Ponadto, pracownicy socjalni z powiatowych centrów pomocy rodzinie kwalifikują osoby niepełnosprawne do uczestnictwa w turnusach niezgodnie z prawem i nierzetelnie (wydają skierowania na turnusy tylko na podstawie dokumentacji medycznej, która nie mówi o społecznych kompetencjach danej osoby). W rezultacie uczestnikami turnusów zostają ludzie potrzebujący leczenia i wypoczynku, a nie rehabilitacji społecznej.

Powiatowe centra nierówno traktują uczestników przy przyznawaniu dofinansowania turnusów ze środków Państwowego Funduszu Rehabilitacji Osób Niepełnosprawnych. Zdaniem NIK, bezzasadnie preferują tych, którzy korzystają jednocześnie z systemowych środków unijnych (np. EFS). Takim kandydatom przyznają 100% dofinansowania, podczas gdy wszystkim innym zaledwie 30%.

Zdaniem NIK, potrzebne są zmiany w prawie, które pozwolą radom programowym warsztatów wpływać na sposób rekrutacji uczestników oraz kwalifikowanie ich do terapii. Minister Pracy i Polityki Społecznej mógłby wprowadzić obowiązkowy okres próbny dla potencjalnego uczestnika warsztatu. To pozwoliłoby sprawdzić i zdefiniować możliwości psychofizyczne kandydata oraz jego predyspozycje do podjęcia zatrudnienia. Rady programowe warsztatów powinny także decydować o formach terapii, a także o jej zakończeniu w przypadku stwierdzenia niezdolności uczestnika do podjęcia pracy. W dalszej kolejności Rada mogłaby kierować takie osoby do placówek opiekuńczych, które przygotowują do prowadzenia innej aktywności życiowej. Pozwoliłoby to na objęcie zajęciami przygotowawczymi tych osób, których stan rokuje nadzieje na znalezienie pracy.

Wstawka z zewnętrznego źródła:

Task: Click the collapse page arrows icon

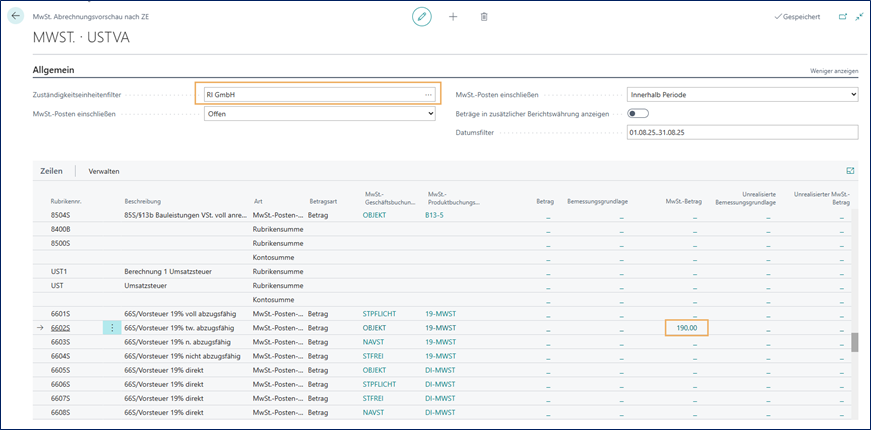Action: (x=859, y=17)
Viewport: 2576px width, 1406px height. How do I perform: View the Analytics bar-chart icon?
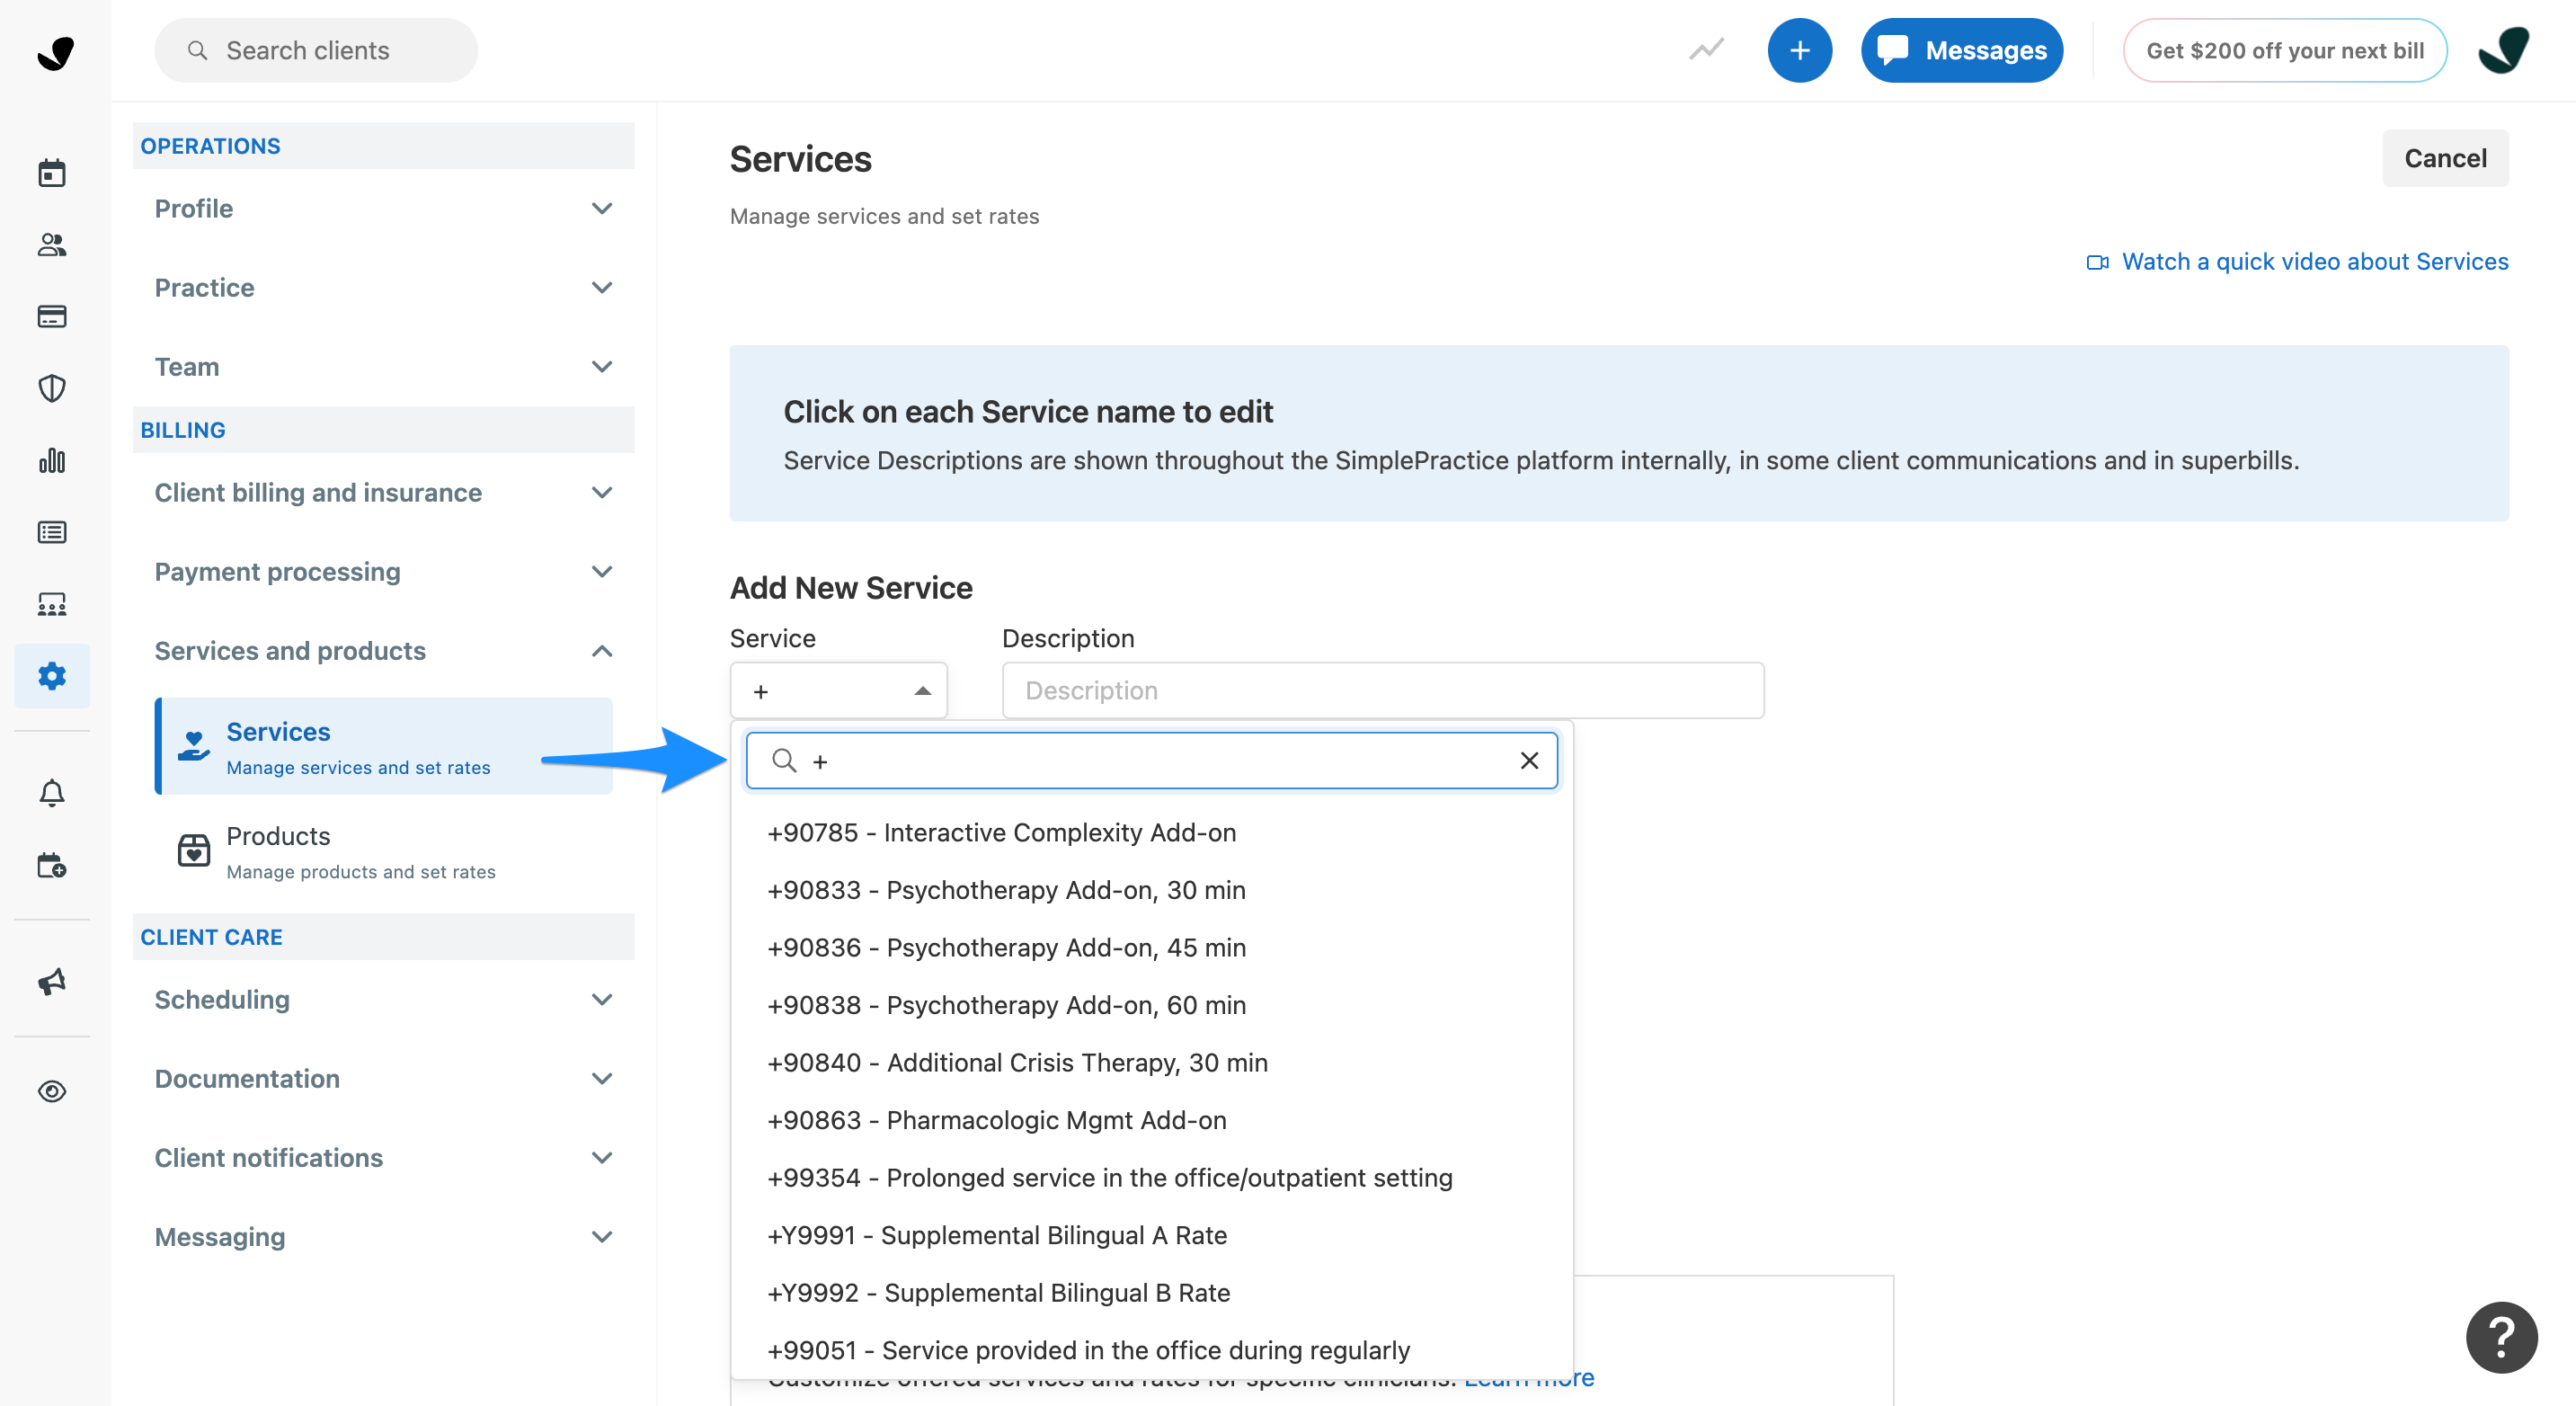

Izba negatywnie oceniła ochronę danych osobowych uczestników warsztatów. W żadnym z nich nie były odpowiednio chronione te dane, które są szczególnie wrażliwe, gdyż dotyczą stanu zdrowia. Niedopuszczalna sytuacja wystąpiła w trzech warsztatach, które przekazywały szczegółowe informacje o zdrowiu uczestniczących w nich osób w sprawozdaniach dla powiatowych centrów pomocy rodzinie. NIK, biorąc pod uwagę skalę zaniedbań, skierowała do prokuratury zawiadomienia o popełnieniu przestępstwa we wszystkich siedmiu skontrolowanych warsztatach.